=== AVAILABLE DATA ===
---------------
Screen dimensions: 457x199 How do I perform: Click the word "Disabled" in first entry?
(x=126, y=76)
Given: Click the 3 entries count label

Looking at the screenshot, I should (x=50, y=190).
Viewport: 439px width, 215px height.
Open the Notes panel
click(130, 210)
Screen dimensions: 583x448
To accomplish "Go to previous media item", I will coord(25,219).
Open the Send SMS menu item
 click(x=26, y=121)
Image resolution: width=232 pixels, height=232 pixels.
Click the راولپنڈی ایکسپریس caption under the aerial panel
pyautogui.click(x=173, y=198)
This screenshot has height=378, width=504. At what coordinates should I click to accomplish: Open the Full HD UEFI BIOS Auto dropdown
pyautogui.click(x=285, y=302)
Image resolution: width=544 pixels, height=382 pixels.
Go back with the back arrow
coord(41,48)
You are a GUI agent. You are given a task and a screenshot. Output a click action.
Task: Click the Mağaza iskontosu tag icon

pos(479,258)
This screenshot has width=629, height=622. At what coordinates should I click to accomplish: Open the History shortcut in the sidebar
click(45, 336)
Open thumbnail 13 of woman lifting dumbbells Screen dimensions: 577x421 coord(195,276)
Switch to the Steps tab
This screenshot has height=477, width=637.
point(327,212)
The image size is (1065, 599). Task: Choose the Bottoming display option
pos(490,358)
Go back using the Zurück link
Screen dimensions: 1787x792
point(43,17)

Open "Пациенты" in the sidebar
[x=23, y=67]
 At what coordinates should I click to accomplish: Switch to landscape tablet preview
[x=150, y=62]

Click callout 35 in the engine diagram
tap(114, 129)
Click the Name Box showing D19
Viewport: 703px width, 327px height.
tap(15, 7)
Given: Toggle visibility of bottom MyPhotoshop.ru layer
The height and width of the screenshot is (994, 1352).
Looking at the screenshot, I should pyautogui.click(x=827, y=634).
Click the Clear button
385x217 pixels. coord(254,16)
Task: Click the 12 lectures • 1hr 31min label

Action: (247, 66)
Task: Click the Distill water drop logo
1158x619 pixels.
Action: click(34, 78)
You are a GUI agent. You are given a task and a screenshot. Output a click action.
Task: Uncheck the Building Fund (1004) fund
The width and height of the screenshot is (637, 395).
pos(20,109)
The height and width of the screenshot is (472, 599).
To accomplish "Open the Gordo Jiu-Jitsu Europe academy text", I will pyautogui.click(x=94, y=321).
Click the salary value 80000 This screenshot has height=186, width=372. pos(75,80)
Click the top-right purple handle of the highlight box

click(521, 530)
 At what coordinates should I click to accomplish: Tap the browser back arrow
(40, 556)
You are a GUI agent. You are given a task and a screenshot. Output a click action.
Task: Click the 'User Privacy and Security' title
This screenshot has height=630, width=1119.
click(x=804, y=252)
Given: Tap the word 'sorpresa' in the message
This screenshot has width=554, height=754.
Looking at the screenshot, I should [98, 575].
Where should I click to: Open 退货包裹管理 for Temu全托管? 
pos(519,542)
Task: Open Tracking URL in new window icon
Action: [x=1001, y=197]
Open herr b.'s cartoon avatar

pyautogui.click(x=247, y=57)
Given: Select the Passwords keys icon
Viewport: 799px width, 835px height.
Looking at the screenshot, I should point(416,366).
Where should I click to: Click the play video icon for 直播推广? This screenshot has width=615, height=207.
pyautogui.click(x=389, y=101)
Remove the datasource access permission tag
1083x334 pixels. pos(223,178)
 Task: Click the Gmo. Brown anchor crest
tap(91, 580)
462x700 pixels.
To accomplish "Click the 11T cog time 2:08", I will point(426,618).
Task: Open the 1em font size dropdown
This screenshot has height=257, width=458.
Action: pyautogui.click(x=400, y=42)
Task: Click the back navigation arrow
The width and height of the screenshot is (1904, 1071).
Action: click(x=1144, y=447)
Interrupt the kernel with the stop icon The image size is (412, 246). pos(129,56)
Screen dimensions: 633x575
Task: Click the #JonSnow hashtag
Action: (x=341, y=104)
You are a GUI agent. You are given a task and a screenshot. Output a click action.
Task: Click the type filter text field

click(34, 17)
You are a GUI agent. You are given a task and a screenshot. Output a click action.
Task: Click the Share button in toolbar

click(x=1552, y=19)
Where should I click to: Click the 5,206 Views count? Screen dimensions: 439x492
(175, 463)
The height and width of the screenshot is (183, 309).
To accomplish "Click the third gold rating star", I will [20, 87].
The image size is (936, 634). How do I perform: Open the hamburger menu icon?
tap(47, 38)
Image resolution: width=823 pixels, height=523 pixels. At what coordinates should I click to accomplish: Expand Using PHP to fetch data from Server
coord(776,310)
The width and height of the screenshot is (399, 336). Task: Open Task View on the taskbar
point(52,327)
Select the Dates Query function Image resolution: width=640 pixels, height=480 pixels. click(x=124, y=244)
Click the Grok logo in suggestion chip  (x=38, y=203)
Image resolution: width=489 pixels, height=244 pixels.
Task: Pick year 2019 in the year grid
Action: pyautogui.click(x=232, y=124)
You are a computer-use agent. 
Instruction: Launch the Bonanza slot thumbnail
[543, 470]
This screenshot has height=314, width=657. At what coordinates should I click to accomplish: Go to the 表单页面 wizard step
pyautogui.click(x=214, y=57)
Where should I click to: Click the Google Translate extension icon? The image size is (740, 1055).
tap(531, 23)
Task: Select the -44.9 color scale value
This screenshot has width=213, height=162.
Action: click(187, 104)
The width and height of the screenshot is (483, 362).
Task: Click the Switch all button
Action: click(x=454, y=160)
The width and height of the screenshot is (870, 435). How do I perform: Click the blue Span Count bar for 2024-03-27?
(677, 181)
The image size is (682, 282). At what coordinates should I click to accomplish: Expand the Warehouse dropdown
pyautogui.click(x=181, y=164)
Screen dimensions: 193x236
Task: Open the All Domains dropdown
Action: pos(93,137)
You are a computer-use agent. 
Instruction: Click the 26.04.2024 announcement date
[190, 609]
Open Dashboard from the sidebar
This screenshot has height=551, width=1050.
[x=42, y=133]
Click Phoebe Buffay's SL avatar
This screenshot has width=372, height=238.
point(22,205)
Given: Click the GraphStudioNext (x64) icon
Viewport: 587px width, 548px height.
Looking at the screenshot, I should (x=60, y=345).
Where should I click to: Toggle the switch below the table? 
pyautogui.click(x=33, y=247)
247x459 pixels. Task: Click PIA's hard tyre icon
---------------
=== WHAT IS EXPECTED ===
Each line above must be retyped exactly in the response.

=== OUTPUT FOR THIS TASK ===
Screen dimensions: 457x199 How do I perform: Click the word "Disabled" in first entry?
(x=126, y=76)
Given: Click the 3 entries count label

Looking at the screenshot, I should (x=50, y=190).
Viewport: 439px width, 215px height.
Open the Notes panel
click(130, 210)
Screen dimensions: 583x448
To accomplish "Go to previous media item", I will coord(25,219).
Open the Send SMS menu item
 click(x=26, y=121)
Image resolution: width=232 pixels, height=232 pixels.
Click the راولپنڈی ایکسپریس caption under the aerial panel
pyautogui.click(x=173, y=198)
This screenshot has height=378, width=504. At what coordinates should I click to accomplish: Open the Full HD UEFI BIOS Auto dropdown
pyautogui.click(x=285, y=302)
Image resolution: width=544 pixels, height=382 pixels.
Go back with the back arrow
coord(41,48)
You are a GUI agent. You are given a task and a screenshot. Output a click action.
Task: Click the Mağaza iskontosu tag icon

pos(479,258)
This screenshot has width=629, height=622. At what coordinates should I click to accomplish: Open the History shortcut in the sidebar
click(45, 336)
Open thumbnail 13 of woman lifting dumbbells Screen dimensions: 577x421 coord(195,276)
Switch to the Steps tab
This screenshot has height=477, width=637.
point(327,212)
The image size is (1065, 599). Task: Choose the Bottoming display option
pos(490,358)
Go back using the Zurück link
Screen dimensions: 1787x792
point(43,17)

Open "Пациенты" in the sidebar
[x=23, y=67]
 At what coordinates should I click to accomplish: Switch to landscape tablet preview
[x=150, y=62]

Click callout 35 in the engine diagram
tap(114, 129)
Click the Name Box showing D19
Viewport: 703px width, 327px height.
tap(15, 7)
Given: Toggle visibility of bottom MyPhotoshop.ru layer
The height and width of the screenshot is (994, 1352).
Looking at the screenshot, I should pyautogui.click(x=827, y=634).
Click the Clear button
385x217 pixels. coord(254,16)
Task: Click the 12 lectures • 1hr 31min label

Action: (247, 66)
Task: Click the Distill water drop logo
1158x619 pixels.
Action: click(34, 78)
You are a GUI agent. You are given a task and a screenshot. Output a click action.
Task: Uncheck the Building Fund (1004) fund
The width and height of the screenshot is (637, 395).
pos(20,109)
The height and width of the screenshot is (472, 599).
To accomplish "Open the Gordo Jiu-Jitsu Europe academy text", I will pyautogui.click(x=94, y=321).
Click the salary value 80000 This screenshot has height=186, width=372. pos(75,80)
Click the top-right purple handle of the highlight box

click(521, 530)
 At what coordinates should I click to accomplish: Tap the browser back arrow
(40, 556)
You are a GUI agent. You are given a task and a screenshot. Output a click action.
Task: Click the 'User Privacy and Security' title
This screenshot has height=630, width=1119.
click(x=804, y=252)
Given: Tap the word 'sorpresa' in the message
This screenshot has width=554, height=754.
Looking at the screenshot, I should [98, 575].
Where should I click to: Open 退货包裹管理 for Temu全托管? 
pos(519,542)
Task: Open Tracking URL in new window icon
Action: [x=1001, y=197]
Open herr b.'s cartoon avatar

pyautogui.click(x=247, y=57)
Given: Select the Passwords keys icon
Viewport: 799px width, 835px height.
Looking at the screenshot, I should point(416,366).
Where should I click to: Click the play video icon for 直播推广? This screenshot has width=615, height=207.
pyautogui.click(x=389, y=101)
Remove the datasource access permission tag
1083x334 pixels. pos(223,178)
 Task: Click the Gmo. Brown anchor crest
tap(91, 580)
462x700 pixels.
To accomplish "Click the 11T cog time 2:08", I will point(426,618).
Task: Open the 1em font size dropdown
This screenshot has height=257, width=458.
Action: pyautogui.click(x=400, y=42)
Task: Click the back navigation arrow
The width and height of the screenshot is (1904, 1071).
Action: click(x=1144, y=447)
Interrupt the kernel with the stop icon The image size is (412, 246). pos(129,56)
Screen dimensions: 633x575
Task: Click the #JonSnow hashtag
Action: (x=341, y=104)
You are a GUI agent. You are given a task and a screenshot. Output a click action.
Task: Click the type filter text field

click(34, 17)
You are a GUI agent. You are given a task and a screenshot. Output a click action.
Task: Click the Share button in toolbar

click(x=1552, y=19)
Where should I click to: Click the 5,206 Views count? Screen dimensions: 439x492
(175, 463)
The height and width of the screenshot is (183, 309).
To accomplish "Click the third gold rating star", I will [20, 87].
The image size is (936, 634). How do I perform: Open the hamburger menu icon?
tap(47, 38)
Image resolution: width=823 pixels, height=523 pixels. At what coordinates should I click to accomplish: Expand Using PHP to fetch data from Server
coord(776,310)
The width and height of the screenshot is (399, 336). Task: Open Task View on the taskbar
point(52,327)
Select the Dates Query function Image resolution: width=640 pixels, height=480 pixels. click(x=124, y=244)
Click the Grok logo in suggestion chip  (x=38, y=203)
Image resolution: width=489 pixels, height=244 pixels.
Task: Pick year 2019 in the year grid
Action: pyautogui.click(x=232, y=124)
You are a computer-use agent. 
Instruction: Launch the Bonanza slot thumbnail
[543, 470]
This screenshot has height=314, width=657. At what coordinates should I click to accomplish: Go to the 表单页面 wizard step
pyautogui.click(x=214, y=57)
Where should I click to: Click the Google Translate extension icon? The image size is (740, 1055).
tap(531, 23)
Task: Select the -44.9 color scale value
This screenshot has width=213, height=162.
Action: click(187, 104)
The width and height of the screenshot is (483, 362).
Task: Click the Switch all button
Action: click(x=454, y=160)
The width and height of the screenshot is (870, 435). How do I perform: Click the blue Span Count bar for 2024-03-27?
(677, 181)
The image size is (682, 282). At what coordinates should I click to accomplish: Expand the Warehouse dropdown
pyautogui.click(x=181, y=164)
Screen dimensions: 193x236
Task: Open the All Domains dropdown
Action: pos(93,137)
You are a computer-use agent. 
Instruction: Click the 26.04.2024 announcement date
[190, 609]
Open Dashboard from the sidebar
This screenshot has height=551, width=1050.
[x=42, y=133]
Click Phoebe Buffay's SL avatar
This screenshot has width=372, height=238.
point(22,205)
Given: Click the GraphStudioNext (x64) icon
Viewport: 587px width, 548px height.
Looking at the screenshot, I should (x=60, y=345).
Where should I click to: Toggle the switch below the table? 
pyautogui.click(x=33, y=247)
247x459 pixels. Task: Click PIA's hard tyre icon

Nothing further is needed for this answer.